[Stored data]
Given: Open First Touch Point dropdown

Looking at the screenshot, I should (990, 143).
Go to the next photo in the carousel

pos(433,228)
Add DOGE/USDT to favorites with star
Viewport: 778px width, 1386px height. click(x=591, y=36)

§ Task objective:
Copy out all of the records verbatim.

§ Solution:
Given: Open First Touch Point dropdown

Looking at the screenshot, I should (990, 143).
Go to the next photo in the carousel

pos(433,228)
Add DOGE/USDT to favorites with star
Viewport: 778px width, 1386px height. click(x=591, y=36)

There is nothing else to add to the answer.